Exemple. — Li eslas malpli riĉa ol sia amiko. Il est moins riche que son ami. Avec ce comparatif il peut arriver aussi que le nom ou le pronom qui suivent ol doivent se mettre à l’accusatif. Il faut donc s’assurer du cas à employer, en complétant la phrase.

Le comparatif d’égalité se forme à l’aide des mots tiel (tellement, ainsi) et kiel (comme).

Exemples. — Li estas tiel bona kiel vi. Il est aussi bon que vous. — Eble mi estas trompata, sed mi vidas lin tiel ruĝan kiel vin. Peut-être me trompé-je, mais je le vois aussi rouge que vous (que je vous vois rouge). — Eble mi estas trompata, sed mi vidas lin tiel ruĝan kiel vi. Peut-être me trompé-je, mais je le vois aussi rouge que vous (le voyez rouge). Ces deux dernières phrases montrent bien la nécessité de chercher soigneusement, selon l’idée à rendre, si le nom ou le pronom qui suivent le que du français doivent être mis au nominatif ou à l’accusatif. Elles sont de plus un nouvel exemple de l’utilité de l’accusatif en Esperanto.

Le superlatif de supériorité se forme à l’aide des mots plej (le plus) et el (d’entre).

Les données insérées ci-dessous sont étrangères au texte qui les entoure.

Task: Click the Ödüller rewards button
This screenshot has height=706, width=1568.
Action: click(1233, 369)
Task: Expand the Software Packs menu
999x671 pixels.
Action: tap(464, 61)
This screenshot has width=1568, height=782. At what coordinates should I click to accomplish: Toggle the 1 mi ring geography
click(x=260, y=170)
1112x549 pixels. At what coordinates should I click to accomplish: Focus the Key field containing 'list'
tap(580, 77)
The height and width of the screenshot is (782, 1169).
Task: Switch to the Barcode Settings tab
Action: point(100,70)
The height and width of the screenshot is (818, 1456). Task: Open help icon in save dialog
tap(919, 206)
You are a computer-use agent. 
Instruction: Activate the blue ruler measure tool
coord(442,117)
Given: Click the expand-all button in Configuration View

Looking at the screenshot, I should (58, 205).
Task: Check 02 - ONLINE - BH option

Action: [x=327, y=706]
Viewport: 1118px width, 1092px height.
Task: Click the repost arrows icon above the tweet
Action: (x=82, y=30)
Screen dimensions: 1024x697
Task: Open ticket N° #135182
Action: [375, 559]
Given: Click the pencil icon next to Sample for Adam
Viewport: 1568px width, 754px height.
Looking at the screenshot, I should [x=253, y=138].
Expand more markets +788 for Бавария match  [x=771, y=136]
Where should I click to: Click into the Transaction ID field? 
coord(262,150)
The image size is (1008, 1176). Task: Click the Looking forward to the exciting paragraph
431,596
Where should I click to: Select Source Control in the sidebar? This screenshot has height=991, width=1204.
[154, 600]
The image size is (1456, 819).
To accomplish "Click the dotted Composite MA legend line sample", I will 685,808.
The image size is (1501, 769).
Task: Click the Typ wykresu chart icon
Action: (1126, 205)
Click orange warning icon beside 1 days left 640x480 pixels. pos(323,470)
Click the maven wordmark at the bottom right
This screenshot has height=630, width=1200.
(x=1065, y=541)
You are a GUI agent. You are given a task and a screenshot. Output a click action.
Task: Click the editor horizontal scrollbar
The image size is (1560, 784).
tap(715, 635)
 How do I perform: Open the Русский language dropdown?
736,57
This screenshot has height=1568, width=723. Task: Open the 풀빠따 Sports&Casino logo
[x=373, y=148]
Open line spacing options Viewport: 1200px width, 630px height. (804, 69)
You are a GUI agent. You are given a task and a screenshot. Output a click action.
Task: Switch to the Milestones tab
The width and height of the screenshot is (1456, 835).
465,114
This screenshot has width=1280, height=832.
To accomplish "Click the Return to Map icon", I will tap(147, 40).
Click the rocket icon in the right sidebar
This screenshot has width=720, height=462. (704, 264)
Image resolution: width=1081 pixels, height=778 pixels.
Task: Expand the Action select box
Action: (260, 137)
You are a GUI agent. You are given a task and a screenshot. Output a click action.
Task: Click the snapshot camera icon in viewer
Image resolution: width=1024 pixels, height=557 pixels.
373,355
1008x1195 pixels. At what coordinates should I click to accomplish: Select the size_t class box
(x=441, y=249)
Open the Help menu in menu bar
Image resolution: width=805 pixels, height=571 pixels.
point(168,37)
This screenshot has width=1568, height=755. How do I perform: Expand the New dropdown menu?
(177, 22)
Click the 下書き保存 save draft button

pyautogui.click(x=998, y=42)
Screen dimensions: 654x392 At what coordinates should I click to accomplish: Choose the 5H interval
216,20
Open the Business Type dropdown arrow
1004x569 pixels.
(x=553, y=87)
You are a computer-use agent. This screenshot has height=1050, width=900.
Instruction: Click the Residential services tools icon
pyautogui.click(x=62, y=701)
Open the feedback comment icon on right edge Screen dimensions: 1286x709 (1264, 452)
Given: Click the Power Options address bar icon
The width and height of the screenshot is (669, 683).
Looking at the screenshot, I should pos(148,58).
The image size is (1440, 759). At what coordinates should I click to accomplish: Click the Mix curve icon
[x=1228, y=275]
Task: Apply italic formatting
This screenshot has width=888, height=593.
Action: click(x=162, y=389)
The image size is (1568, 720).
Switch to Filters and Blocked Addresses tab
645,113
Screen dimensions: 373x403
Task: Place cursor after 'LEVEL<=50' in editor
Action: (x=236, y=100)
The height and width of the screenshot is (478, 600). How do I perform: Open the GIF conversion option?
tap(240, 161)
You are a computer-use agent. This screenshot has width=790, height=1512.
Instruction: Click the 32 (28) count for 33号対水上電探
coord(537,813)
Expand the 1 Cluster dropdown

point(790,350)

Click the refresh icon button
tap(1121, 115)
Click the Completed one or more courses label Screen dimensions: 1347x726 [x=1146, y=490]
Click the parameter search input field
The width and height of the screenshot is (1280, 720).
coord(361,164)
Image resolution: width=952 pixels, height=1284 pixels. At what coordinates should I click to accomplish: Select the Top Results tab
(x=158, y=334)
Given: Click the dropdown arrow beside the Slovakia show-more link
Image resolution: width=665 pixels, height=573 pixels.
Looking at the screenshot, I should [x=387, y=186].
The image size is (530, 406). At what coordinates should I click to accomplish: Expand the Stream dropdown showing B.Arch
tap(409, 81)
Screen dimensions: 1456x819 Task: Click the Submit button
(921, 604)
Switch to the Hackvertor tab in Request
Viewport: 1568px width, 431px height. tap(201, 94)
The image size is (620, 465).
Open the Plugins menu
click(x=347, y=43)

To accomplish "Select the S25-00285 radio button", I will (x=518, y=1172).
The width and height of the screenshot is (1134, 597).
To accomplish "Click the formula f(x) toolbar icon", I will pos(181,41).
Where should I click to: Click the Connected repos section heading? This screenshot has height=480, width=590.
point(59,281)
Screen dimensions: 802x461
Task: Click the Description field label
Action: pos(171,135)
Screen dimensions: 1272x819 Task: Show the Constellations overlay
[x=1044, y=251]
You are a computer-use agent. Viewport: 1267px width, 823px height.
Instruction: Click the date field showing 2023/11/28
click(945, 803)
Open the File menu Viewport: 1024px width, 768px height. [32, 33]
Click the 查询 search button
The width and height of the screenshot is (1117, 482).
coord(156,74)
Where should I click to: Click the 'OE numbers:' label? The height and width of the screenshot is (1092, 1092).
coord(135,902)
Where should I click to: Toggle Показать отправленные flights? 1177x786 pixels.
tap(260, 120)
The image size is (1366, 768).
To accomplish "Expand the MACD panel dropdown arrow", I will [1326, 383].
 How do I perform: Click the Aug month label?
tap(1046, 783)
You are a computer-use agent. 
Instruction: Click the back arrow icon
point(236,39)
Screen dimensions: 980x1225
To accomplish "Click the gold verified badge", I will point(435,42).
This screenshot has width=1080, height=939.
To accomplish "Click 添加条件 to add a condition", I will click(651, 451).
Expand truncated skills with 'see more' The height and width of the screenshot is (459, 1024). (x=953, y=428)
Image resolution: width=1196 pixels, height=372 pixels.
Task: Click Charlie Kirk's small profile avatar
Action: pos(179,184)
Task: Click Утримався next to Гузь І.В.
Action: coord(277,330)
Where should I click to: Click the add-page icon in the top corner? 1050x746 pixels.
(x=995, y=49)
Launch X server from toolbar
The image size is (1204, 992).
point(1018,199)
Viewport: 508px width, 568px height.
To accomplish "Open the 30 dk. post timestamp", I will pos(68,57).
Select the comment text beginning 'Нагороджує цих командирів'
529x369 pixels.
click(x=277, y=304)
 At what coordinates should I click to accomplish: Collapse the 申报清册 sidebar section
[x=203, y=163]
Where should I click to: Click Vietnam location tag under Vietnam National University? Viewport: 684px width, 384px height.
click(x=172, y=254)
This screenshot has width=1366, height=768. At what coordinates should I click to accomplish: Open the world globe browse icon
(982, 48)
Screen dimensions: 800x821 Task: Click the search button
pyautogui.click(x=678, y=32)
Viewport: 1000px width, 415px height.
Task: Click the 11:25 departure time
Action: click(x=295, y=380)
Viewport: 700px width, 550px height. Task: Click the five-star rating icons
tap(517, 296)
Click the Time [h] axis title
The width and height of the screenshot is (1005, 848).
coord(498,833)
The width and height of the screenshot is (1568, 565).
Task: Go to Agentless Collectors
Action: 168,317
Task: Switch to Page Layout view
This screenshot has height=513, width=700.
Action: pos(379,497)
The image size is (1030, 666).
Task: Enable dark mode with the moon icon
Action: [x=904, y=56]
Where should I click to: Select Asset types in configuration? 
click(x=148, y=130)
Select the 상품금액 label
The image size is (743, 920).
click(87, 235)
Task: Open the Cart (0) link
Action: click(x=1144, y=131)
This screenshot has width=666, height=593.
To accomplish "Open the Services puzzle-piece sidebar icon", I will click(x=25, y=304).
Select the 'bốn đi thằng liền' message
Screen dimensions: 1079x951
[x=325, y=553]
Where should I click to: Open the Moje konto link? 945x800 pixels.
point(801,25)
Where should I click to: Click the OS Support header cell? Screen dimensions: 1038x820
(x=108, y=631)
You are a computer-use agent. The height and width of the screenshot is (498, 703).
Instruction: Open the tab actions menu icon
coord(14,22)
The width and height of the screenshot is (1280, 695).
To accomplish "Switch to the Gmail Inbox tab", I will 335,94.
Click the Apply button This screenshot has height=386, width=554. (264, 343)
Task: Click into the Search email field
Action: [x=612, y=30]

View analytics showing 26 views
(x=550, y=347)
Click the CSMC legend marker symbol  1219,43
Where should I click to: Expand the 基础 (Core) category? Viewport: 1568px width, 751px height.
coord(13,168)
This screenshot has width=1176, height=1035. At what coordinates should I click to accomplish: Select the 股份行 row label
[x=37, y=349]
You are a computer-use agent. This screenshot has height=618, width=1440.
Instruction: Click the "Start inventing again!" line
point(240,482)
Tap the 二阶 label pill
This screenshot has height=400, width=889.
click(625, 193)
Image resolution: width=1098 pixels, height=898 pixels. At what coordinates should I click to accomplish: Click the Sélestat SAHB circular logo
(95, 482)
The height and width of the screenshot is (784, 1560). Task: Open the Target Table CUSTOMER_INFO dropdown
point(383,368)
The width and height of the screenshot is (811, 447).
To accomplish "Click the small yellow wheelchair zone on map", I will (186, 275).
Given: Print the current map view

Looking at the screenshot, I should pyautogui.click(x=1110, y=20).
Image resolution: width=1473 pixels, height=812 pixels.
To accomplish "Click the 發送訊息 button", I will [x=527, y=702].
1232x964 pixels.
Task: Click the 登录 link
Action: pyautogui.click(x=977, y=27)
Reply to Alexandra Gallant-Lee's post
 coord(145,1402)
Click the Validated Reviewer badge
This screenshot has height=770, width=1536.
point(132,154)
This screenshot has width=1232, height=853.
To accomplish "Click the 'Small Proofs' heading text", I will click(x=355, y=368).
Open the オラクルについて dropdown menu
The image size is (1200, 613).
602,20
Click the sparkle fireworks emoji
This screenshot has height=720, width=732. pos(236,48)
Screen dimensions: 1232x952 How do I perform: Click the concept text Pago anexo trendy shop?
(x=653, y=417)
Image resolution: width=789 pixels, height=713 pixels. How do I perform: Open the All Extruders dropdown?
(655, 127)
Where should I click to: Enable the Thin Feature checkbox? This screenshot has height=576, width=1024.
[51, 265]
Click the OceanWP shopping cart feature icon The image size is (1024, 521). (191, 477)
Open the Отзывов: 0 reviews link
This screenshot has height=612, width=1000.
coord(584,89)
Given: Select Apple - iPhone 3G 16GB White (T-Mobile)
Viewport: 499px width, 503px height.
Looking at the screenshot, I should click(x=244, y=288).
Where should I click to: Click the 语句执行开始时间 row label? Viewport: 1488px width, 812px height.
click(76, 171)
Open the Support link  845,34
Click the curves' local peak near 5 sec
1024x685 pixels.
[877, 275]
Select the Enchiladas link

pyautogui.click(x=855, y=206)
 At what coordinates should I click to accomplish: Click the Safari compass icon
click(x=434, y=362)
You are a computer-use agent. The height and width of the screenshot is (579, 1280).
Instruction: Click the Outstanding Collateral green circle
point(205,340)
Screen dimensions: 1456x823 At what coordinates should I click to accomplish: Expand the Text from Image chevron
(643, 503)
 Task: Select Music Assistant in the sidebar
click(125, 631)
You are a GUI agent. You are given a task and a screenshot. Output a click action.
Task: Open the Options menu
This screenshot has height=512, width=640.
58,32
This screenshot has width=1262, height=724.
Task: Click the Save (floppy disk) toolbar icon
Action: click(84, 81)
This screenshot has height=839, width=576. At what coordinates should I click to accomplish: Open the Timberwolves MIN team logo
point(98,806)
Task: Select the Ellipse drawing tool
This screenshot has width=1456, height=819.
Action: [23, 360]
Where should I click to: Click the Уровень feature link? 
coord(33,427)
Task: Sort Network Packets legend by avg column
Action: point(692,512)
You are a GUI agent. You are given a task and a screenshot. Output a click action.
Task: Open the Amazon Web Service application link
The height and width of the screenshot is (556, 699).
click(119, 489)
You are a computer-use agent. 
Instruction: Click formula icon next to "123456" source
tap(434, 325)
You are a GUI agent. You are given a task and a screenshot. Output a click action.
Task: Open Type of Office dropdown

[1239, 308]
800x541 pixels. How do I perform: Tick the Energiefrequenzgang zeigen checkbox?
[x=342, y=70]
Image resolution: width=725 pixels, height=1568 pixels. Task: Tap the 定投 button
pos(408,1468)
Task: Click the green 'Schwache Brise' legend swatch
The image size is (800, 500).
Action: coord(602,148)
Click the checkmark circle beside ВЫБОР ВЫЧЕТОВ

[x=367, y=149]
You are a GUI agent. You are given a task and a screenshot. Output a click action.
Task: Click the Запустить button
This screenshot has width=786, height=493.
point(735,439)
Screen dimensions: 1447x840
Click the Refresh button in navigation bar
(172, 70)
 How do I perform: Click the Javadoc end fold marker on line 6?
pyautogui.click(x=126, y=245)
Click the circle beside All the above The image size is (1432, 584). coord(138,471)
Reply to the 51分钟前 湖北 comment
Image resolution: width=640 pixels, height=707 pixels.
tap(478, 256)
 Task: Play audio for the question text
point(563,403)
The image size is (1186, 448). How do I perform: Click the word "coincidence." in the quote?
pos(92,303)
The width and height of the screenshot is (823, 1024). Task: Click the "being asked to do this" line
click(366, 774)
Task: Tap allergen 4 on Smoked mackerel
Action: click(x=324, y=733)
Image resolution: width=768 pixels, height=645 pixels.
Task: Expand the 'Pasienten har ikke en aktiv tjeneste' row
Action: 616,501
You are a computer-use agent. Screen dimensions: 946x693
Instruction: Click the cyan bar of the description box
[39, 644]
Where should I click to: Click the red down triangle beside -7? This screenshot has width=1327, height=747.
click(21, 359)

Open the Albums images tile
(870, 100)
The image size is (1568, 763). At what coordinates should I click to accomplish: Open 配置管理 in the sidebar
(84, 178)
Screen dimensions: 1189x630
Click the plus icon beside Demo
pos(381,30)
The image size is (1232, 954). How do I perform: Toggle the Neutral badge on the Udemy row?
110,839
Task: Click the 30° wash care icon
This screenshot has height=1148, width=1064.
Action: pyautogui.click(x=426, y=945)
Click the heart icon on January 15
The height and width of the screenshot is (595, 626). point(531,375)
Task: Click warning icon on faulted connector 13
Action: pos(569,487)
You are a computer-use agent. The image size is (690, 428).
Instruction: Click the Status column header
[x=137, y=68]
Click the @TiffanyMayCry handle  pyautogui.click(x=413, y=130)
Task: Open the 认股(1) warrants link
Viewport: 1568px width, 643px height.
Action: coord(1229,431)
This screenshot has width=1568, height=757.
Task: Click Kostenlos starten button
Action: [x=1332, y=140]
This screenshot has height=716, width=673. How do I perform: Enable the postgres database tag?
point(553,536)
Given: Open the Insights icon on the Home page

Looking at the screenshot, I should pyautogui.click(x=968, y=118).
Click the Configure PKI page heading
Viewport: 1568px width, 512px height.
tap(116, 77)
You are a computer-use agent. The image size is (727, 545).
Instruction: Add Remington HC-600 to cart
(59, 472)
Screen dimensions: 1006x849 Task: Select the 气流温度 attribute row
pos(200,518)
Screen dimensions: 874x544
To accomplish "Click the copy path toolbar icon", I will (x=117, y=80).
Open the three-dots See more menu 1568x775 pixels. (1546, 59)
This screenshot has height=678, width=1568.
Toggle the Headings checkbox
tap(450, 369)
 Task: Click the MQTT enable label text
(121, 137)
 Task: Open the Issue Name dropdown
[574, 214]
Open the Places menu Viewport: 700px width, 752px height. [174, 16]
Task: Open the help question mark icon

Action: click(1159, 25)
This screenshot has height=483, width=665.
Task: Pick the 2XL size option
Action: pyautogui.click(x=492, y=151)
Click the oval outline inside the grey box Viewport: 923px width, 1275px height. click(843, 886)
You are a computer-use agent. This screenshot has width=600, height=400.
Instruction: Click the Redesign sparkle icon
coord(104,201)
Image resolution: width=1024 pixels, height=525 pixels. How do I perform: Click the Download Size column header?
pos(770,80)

Exemples. — Mi havas la plej belan libron el ĉiuj. J’ai le plus beau livre de tous. — Li estas la plej bona homo el la mondo. C’est le meilleur homme du monde.

Le superlatif d’infériorité se forme à l’aide des mots malplej (le moins) et el (d’entre).

Exemples. — La malplej granda el ni. Le moins grand de nous. — Li havas la malplej dikan. Il a la moins grosse.

Le superlatif absolu se rend par tre (très).

Exemple. — Ili estas tre malriĉoj. Ils sont très pauvres.